Y hasta nombraba el albéitar a quien había de llamar y tapar los ojos, con todo lo demás del argumento. Tampoco le parecía mal lo de prender fuego a la casa y vengar secretamente el supuesto adulterio de su mujer. Si llegara el caso, que claro que no llegaría, él no pensaba prorrumpir en preciosa tirada de versos, porque ni era poeta ni quería calentarse al calor de su casa incendiada; pero en todo lo demás había de ser, dado el caso, no menos rigoroso que tales y otros caballeros parecidos de aquella España de mejores días.
Frígilis opinaba que todo aquello estaba bien en las comedias, pero que en el mundo un marido no está para divertir al público con emociones fuertes, y lo que debe hacer en tan apurada situación es perseguir al seductor ante los tribunales y procurar que su mujer vaya a un convento.
—¡Absurdo! ¡absurdo!—gritaba don Víctor—jamás se hizo cosa por el estilo en los gloriosos siglos de estos insignes poetas.
—Afortunadamente—añadía calmándose—yo no me veré nunca en el doloroso trance de escogitar medios para vengar tales agravios; pero juro a Dios que llegado el caso, mis atrocidades serían dignas de ser puestas en décimas calderonianas.

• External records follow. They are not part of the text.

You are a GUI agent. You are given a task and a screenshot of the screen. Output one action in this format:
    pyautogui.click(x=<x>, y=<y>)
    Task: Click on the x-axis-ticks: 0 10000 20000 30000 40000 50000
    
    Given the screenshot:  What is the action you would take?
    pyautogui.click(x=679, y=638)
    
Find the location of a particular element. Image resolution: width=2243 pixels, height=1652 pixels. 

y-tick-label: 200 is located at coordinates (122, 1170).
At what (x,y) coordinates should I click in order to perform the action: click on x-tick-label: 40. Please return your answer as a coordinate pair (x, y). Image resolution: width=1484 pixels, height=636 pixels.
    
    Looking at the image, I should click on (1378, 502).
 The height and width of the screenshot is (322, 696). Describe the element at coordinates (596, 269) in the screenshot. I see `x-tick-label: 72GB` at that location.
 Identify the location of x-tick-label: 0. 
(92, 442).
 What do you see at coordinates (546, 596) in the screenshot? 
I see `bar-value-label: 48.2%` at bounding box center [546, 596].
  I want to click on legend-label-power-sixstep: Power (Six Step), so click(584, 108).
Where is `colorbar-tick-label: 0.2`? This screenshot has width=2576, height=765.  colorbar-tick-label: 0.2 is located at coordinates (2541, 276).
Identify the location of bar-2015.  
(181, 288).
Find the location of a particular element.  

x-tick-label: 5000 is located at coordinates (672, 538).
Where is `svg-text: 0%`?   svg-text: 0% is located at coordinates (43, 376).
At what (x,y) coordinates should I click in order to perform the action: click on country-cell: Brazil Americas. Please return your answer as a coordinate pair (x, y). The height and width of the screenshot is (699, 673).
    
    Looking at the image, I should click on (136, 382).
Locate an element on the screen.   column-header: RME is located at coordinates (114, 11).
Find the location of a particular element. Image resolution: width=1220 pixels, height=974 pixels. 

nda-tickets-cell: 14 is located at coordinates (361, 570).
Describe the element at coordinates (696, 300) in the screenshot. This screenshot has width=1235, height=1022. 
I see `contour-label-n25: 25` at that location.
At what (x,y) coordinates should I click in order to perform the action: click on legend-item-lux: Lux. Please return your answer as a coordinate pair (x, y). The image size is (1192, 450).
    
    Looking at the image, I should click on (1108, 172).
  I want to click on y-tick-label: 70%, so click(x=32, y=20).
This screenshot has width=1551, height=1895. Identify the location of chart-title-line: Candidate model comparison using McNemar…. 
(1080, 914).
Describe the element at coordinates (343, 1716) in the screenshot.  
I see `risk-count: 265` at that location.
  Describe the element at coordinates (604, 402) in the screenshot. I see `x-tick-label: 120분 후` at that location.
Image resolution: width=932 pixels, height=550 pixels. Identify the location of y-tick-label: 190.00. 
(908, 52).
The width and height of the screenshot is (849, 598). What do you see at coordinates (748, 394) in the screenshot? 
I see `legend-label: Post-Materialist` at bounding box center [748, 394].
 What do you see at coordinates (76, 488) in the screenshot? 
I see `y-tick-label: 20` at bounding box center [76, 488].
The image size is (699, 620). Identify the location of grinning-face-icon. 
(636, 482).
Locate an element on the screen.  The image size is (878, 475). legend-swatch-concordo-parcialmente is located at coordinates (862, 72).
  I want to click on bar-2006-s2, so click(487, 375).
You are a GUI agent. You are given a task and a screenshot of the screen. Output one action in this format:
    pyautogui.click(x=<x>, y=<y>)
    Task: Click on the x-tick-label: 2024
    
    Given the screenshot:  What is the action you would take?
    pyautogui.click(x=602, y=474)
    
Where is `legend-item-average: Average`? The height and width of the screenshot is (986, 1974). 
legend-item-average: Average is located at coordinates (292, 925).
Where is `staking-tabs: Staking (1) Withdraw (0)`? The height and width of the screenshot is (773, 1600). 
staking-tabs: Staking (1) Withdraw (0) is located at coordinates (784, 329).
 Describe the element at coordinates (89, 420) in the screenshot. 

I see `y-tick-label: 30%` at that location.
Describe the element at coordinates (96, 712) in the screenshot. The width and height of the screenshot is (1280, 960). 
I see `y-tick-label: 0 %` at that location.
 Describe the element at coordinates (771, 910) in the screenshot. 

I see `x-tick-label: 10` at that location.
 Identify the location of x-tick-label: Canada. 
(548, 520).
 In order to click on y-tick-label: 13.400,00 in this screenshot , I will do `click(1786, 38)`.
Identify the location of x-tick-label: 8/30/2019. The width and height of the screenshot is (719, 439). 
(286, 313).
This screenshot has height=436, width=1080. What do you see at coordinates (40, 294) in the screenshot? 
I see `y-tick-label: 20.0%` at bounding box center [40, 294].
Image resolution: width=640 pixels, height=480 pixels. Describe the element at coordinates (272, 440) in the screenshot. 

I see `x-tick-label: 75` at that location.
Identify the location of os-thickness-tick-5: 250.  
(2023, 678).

Y lo pensaba como lo decía. Todas las noches antes de dormir se daba un atracón de honra a la antigua, como él decía; honra habladora, así con la espada como con la discreta lengua. Quintanar manejaba el florete, la espada española, la daga. Esta afición le había venido de su pasión por el teatro. Cuando trabajaba como aficionado, había comprendido en los numerosos duelos que tuvo en escena la necesidad de la esgrima, y con tal calor lo tomó, y tal disposición natural tenía, que llegó a ser poco menos que un maestro. Por supuesto, no entraba en sus planes matar a nadie; era un espadachín lírico. Pero su mayor habilidad estaba en el manejo de la pistola; encendía un fósforo con una bala a veinticinco pasos, mataba un mosquito a treinta y se lucía con otros ejercicios por el estilo. Pero no era jactancioso. Estimaba en poco su destreza; casi nadie sabía de ella. Lo principal era tener aquella sublime idea del honor, tan propia para redondillas y hasta sonetos. Él era pacífico; nunca había pegado a nadie. Las muertes que había firmado como juez, le habían causado siempre inapetencias, dolores de cabeza, a pesar de que se creía irresponsable.